スピーチや後輩への叱咤激励など、あらゆる場面で使われよく耳にする言葉である。
これは能の「世阿弥」の言葉だが、現代ではその意味を「物事を始める時に立てた目標や志・その時の思いを忘れてはいけない」と捉えていることが多い。しかし、それはそもそもの意味とは全く違っているようだ。上記の意味で使うならば「初心」ではなく「初志」となるであろう。
この言葉を発した世阿弥の真意は、「物事は上手になりはじめた頃が最も危険な時期」であり、事に慣れ,上達し始め,何か自信が出てきたときの自己満足への戒めである。
初心の頃味わった多くの屈辱や悔しさ・苦しみとそこを切りぬけるために要した様々な努力の上に今の自分があることを忘れ、元からこの様な才能があったなどと慢心し、日々の努力をも怠るようになれば、すぐに成り下がってしまう。
空手でも、帯の色が何度か変わり中級者になった頃から基礎をおろそかにする者が多く見受けられる。このことは最近に始まったことではないし空手だけに見られる事ではない。おそらく世阿弥が生きた室町時代の「能」の世界でも多く見受けられたことなのではないだろうか。

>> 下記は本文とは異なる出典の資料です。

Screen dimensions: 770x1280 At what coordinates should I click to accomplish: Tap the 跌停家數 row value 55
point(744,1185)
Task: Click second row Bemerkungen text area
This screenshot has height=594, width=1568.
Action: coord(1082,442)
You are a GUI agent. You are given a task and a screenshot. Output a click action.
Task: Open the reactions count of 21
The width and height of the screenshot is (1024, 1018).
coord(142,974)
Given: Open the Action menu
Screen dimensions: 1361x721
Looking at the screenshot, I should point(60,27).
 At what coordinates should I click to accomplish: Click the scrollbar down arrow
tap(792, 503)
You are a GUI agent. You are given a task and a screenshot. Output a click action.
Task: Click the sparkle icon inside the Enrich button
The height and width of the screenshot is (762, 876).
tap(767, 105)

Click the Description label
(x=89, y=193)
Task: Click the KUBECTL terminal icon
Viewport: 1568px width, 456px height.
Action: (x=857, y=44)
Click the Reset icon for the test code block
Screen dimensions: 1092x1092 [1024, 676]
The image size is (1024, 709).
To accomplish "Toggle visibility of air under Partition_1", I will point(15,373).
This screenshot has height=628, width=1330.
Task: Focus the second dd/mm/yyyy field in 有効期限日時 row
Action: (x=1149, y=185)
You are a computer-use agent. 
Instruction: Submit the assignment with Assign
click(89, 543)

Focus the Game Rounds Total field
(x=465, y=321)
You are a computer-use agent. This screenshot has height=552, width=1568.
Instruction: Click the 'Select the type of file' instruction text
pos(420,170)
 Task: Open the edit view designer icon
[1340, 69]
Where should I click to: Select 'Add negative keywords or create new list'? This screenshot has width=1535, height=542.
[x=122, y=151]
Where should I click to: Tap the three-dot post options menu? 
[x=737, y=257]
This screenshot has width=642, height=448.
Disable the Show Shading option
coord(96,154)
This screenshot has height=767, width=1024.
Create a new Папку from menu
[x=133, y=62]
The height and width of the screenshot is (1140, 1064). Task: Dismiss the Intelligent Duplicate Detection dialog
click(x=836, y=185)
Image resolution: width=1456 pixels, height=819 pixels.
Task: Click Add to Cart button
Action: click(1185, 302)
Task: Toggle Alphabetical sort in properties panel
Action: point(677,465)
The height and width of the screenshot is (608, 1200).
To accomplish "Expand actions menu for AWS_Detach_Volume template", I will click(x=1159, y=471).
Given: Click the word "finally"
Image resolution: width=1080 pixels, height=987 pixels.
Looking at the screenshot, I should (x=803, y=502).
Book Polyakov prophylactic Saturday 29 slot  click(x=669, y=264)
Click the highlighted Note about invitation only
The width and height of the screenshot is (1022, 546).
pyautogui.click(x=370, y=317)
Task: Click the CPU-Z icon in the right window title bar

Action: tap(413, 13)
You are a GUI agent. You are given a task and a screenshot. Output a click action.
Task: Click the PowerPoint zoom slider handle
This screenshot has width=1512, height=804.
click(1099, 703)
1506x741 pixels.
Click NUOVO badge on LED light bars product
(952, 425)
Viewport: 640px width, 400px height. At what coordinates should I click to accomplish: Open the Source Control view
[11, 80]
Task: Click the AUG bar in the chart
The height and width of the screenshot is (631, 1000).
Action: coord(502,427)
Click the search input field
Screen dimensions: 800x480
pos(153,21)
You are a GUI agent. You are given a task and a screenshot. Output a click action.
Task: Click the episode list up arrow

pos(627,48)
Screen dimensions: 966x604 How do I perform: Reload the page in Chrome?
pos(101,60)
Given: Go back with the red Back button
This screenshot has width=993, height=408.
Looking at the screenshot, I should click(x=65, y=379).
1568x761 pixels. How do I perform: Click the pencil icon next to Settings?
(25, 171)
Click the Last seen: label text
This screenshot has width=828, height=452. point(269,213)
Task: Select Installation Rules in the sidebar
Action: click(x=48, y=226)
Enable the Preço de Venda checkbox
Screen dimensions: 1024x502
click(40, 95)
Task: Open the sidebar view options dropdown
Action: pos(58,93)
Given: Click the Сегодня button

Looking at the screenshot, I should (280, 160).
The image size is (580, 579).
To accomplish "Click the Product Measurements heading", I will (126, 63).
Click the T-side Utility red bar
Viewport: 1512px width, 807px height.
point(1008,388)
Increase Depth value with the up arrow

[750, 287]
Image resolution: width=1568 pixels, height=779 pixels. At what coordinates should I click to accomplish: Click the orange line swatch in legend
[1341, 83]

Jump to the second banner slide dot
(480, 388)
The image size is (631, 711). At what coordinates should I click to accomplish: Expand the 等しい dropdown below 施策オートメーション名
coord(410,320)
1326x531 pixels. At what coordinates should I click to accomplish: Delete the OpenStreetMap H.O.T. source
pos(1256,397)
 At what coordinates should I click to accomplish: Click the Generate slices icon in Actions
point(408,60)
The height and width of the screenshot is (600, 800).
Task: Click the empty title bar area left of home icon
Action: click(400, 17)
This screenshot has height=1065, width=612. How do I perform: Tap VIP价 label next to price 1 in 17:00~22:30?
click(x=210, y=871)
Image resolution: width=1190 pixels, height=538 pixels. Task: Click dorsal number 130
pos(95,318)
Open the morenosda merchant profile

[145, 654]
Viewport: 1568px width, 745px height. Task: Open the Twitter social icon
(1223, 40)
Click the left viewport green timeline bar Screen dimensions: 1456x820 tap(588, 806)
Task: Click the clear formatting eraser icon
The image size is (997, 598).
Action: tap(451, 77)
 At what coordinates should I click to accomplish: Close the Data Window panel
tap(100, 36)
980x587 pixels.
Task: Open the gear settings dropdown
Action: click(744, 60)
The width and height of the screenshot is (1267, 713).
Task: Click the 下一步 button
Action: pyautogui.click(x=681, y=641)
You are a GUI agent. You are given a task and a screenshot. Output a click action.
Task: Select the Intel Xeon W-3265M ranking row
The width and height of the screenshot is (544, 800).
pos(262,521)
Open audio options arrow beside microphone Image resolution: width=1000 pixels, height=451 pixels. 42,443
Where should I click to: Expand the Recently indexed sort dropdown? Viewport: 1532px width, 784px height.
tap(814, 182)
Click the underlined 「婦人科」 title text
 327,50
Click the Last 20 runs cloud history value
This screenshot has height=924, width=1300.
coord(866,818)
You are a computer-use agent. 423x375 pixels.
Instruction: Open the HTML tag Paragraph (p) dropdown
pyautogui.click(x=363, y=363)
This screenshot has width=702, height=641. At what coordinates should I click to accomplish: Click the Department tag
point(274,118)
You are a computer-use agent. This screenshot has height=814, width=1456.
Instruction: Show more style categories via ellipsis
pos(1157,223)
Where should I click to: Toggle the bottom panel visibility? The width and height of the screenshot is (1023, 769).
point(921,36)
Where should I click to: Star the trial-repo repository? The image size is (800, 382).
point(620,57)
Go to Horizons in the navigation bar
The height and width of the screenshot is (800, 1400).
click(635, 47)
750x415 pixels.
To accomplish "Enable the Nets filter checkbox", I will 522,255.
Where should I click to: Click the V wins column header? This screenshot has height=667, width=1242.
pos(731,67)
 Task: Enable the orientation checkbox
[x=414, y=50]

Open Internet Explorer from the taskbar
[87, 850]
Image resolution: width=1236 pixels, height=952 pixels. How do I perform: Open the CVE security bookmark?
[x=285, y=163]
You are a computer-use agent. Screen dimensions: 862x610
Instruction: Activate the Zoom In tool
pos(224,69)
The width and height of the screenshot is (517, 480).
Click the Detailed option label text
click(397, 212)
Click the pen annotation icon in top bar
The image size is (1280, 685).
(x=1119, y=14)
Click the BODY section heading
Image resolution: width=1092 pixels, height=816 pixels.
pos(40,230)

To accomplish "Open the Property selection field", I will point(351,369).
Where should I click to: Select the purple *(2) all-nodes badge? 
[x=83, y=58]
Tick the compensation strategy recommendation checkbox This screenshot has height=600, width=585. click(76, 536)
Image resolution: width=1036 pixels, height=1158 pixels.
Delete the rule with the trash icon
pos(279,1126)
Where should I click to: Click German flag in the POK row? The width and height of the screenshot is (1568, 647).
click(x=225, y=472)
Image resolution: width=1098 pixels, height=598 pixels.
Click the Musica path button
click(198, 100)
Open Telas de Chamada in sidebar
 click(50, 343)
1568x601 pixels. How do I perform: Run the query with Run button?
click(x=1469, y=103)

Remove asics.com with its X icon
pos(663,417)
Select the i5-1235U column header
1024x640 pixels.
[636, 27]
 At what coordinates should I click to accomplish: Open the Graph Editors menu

また世阿弥は、「初心の試行錯誤を忘れれば、壁にぶつかった時、初心の頃のような屈辱を再び味わうことになるであろう」とも言っている。
上級者になろうとも基礎を忘れず当たり前の稽古をやり込んでいる者は、組手スタイルに修正が必要になった場合に、その適応が早いことがこの言葉を裏づけているようにも思える。
では何故初心を忘れてはいけないのか。
それは、初心を忘れれば初心に戻るからである。
よく「初心に戻って頑張ります」というスピーチを耳にするが、これはとんでもない間違いである。
「初心」とは決して戻ってはいけない場所であり、かつ修行を続けるならばつねにあらゆる段階につきまといかねないものなのである。
いつでも、その時々に、初心を忘れずに行きたいものだ。